Auch der Kirchenvater Tertullian schreibt von diesen Liebesmahlen der alten Kirche auf Grundlage der Einsetzung des Abendmahls – das geschah nämlich beim Essen! «Die ersten 300 Jahre fand das Christentum vor allem am Esstisch statt», weiss Verlon Fosner von den «Community Dinners» in Seattle, der Tertullians Schriften zur Grundlage nimmt.
Abseits sozialer Barrieren
Was ist das Besondere an diesen Treffen? Wenn eine bunt gemischte Gruppe bewusst zusammenkommt, um ein gemeinsames Bedürfnis zu stillen und Gottesdienst zu feiern, dann muss man einfach akzeptieren, dass jeder etwas anderes braucht und dass jeder etwas anderes erlebt hat, sonst geht das nicht. Der Apostel Paulus rügte die Gemeinde in Korinth, weil sie Unterschiede zwischen Arm und Reich machte und so die Ungleichheit kultivierte: Die Armen wurden nicht satt, andere betranken sich – so wurden in der Gemeinde die Unterschiede zementiert, anstatt Einheit zu fördern (1. Korinther, Kapitel 11, Verse 17–34).
Die heutigen Esstisch-Kirchen wollen die verbindende Wirkung des «Herrenmahls» über soziale Barrieren hinweg wieder aufgreifen, um dem grossen Ziel der Einheit im Leib Christi näherzukommen.

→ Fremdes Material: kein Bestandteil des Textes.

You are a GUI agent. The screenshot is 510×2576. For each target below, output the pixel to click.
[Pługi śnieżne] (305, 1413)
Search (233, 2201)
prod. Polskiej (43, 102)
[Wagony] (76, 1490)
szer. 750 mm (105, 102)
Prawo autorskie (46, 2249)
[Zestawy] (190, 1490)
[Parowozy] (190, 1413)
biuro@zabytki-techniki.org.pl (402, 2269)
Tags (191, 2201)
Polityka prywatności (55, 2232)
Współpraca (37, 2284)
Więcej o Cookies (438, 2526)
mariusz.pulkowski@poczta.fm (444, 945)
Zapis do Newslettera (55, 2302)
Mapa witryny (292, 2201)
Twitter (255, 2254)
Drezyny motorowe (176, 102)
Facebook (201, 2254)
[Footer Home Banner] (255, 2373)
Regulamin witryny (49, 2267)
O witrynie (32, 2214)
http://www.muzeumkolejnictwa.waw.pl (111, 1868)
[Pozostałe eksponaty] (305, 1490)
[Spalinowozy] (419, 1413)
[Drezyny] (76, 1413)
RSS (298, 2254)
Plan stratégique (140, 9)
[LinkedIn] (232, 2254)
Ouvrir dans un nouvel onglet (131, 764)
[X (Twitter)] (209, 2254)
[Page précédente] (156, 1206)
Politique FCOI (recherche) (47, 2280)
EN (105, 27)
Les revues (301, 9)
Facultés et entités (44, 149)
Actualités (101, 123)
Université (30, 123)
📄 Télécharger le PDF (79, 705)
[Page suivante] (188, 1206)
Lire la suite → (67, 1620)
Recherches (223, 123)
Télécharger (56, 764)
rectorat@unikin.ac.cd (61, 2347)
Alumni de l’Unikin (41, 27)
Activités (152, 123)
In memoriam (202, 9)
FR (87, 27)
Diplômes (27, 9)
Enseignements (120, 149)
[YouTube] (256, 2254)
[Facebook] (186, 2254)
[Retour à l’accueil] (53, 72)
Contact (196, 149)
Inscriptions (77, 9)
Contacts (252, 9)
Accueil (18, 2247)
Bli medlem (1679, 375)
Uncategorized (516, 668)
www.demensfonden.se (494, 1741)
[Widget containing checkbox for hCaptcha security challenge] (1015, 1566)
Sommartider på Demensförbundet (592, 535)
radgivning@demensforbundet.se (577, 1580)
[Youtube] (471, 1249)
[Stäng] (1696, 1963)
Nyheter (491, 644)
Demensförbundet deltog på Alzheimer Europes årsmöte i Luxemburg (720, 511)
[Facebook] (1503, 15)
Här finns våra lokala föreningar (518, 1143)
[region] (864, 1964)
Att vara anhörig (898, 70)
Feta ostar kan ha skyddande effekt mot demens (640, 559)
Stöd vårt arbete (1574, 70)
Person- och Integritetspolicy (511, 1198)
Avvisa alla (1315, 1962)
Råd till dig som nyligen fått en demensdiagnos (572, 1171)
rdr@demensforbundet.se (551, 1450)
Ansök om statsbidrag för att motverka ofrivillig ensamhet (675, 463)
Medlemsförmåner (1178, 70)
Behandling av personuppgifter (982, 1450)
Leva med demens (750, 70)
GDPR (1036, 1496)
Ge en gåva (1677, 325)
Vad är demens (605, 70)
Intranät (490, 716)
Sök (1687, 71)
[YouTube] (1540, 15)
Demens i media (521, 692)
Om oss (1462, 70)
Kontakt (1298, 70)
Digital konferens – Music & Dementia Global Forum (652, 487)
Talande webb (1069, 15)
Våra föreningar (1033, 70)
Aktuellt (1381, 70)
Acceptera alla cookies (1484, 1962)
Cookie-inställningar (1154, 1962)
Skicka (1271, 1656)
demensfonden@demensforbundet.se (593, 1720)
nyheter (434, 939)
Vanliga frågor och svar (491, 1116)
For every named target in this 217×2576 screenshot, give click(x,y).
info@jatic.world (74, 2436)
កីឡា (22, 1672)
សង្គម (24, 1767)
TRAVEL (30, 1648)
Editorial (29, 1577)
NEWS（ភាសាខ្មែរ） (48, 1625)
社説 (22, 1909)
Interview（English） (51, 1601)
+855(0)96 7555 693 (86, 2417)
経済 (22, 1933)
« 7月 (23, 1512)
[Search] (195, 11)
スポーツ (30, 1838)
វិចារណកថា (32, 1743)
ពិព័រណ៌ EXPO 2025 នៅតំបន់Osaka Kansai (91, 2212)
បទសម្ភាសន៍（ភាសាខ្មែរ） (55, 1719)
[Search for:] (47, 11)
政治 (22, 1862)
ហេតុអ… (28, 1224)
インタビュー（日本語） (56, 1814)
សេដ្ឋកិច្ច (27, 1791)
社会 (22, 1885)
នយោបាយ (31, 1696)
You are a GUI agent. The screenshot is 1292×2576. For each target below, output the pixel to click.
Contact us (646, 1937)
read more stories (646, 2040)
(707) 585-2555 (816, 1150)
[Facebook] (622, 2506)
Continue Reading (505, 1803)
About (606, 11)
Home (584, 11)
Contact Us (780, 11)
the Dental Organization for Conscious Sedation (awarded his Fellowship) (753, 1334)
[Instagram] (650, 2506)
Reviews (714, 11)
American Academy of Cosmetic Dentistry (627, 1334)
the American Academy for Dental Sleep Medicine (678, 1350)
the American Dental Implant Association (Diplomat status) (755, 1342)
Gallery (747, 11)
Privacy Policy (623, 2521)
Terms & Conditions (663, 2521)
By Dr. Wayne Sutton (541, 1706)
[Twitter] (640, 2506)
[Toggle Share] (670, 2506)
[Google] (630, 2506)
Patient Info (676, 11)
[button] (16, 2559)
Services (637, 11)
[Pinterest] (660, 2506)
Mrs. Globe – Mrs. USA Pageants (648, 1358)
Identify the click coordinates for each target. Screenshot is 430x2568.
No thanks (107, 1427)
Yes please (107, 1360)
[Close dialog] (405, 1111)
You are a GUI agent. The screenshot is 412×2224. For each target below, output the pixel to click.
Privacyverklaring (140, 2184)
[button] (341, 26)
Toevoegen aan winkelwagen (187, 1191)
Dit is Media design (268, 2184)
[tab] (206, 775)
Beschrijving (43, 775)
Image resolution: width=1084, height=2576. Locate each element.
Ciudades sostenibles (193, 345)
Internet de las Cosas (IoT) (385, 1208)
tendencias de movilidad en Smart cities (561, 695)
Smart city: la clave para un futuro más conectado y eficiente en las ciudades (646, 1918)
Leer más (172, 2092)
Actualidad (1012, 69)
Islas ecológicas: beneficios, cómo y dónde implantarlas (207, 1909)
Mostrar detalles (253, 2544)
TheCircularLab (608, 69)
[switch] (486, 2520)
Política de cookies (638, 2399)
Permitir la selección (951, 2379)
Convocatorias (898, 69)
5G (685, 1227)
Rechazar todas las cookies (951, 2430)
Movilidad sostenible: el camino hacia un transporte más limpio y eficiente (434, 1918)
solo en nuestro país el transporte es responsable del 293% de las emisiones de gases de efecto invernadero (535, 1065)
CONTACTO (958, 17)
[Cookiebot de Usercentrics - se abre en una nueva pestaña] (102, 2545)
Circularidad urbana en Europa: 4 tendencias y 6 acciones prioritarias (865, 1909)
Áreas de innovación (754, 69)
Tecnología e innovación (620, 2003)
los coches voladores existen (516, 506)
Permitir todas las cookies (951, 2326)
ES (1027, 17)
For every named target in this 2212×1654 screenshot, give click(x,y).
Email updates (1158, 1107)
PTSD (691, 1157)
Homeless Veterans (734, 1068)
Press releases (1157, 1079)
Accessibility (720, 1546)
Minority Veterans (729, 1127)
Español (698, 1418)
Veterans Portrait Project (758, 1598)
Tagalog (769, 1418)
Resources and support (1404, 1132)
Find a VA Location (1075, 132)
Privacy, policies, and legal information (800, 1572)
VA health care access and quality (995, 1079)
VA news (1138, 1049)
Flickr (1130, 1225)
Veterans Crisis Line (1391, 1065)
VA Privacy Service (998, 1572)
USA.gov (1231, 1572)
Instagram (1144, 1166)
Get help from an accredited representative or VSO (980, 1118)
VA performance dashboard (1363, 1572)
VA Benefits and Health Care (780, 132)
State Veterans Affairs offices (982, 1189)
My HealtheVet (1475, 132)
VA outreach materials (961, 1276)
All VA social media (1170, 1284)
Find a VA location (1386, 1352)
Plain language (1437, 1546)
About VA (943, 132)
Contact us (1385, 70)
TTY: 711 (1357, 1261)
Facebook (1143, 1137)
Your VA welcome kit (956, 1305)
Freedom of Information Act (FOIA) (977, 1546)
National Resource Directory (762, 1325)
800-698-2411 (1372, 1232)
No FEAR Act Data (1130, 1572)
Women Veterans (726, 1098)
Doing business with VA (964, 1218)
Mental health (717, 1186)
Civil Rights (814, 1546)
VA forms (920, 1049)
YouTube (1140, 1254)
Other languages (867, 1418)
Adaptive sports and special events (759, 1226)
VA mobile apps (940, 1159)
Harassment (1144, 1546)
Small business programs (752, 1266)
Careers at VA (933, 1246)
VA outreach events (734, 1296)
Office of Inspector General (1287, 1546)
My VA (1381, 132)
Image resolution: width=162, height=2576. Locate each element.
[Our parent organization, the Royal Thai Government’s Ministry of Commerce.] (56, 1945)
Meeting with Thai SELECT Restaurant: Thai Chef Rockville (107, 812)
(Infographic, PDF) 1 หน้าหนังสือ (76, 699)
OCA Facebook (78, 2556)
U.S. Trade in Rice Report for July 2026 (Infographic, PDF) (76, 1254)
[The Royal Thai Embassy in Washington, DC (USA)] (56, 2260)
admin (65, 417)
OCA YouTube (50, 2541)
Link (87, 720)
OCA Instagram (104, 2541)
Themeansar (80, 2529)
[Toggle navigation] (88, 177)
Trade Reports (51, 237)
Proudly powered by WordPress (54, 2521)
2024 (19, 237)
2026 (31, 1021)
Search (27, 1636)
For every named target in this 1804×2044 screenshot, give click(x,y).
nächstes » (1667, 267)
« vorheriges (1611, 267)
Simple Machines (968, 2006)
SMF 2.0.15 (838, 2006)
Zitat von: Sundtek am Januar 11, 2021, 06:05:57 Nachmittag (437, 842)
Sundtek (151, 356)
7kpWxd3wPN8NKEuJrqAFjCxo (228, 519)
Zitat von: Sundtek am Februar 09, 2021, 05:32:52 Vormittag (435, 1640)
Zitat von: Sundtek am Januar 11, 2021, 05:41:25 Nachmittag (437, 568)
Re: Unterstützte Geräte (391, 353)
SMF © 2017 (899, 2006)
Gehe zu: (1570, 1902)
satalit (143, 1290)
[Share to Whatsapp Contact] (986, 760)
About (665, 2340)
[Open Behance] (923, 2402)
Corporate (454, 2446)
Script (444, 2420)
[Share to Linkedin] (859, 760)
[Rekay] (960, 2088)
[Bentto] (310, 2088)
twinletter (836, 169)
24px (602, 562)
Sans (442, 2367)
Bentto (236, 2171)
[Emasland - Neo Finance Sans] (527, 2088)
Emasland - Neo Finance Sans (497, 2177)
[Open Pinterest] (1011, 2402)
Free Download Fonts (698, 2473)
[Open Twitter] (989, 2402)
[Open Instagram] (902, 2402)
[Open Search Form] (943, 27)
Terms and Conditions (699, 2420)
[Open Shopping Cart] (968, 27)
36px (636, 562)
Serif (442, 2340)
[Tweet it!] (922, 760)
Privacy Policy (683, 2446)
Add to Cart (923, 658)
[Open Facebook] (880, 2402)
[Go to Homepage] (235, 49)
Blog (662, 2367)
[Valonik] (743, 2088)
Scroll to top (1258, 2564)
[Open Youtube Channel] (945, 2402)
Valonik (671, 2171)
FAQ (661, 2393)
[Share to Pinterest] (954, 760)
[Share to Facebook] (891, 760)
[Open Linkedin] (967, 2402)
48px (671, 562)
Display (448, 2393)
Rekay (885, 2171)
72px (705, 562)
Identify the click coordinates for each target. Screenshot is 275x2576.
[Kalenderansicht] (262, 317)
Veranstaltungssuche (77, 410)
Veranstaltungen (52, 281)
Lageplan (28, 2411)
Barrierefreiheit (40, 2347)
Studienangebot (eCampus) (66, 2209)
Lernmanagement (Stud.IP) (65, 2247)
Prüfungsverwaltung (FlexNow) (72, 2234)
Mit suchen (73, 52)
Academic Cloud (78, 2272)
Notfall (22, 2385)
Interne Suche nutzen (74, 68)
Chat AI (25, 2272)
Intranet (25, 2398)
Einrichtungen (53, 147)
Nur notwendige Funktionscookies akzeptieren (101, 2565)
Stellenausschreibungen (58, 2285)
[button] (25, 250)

«Miteinander essen zeigt, dass wir nach Einheit streben»
«Wir sagen, dass wir Abendmahl feiern – warum nicht konkret und greifbar?» Alex Raabe ist Pastor beim «Table of Mercy» (Tisch der Gnade) in Austin, Texas. «Das Essen ernährt unseren Körper, aber es wird zum geistlichen Lebensmittel, und was dadurch entsteht, das kann man auch ausserhalb der Gemeinde sehen und greifen.»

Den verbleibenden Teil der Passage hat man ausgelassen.